**Task item:** All lines below containing the string "tutorials" are to be copied.

Dataset entries:
::::::::
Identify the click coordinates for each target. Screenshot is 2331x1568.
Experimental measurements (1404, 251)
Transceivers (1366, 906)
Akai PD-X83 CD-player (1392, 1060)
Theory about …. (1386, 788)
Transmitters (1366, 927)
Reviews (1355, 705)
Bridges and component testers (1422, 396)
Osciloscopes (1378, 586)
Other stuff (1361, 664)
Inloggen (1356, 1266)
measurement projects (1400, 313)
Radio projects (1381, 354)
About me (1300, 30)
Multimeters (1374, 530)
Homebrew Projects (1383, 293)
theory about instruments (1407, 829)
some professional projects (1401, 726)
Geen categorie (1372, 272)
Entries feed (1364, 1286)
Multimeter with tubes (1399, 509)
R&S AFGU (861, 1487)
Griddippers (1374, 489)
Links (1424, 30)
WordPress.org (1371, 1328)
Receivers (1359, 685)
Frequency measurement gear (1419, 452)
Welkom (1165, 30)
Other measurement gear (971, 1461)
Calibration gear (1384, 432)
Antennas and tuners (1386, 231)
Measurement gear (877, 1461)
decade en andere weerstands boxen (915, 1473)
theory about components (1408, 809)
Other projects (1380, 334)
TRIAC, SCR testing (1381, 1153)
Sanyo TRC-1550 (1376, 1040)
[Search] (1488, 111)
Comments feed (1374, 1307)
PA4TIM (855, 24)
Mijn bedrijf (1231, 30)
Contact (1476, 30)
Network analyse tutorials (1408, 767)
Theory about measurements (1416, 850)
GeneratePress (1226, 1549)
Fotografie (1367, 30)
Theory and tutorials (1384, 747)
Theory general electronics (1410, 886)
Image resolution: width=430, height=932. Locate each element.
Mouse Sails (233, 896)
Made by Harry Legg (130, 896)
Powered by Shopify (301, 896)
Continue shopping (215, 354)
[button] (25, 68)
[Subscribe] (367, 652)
::::::::
**Solved problem:**
Network analyse tutorials (1408, 767)
Theory and tutorials (1384, 747)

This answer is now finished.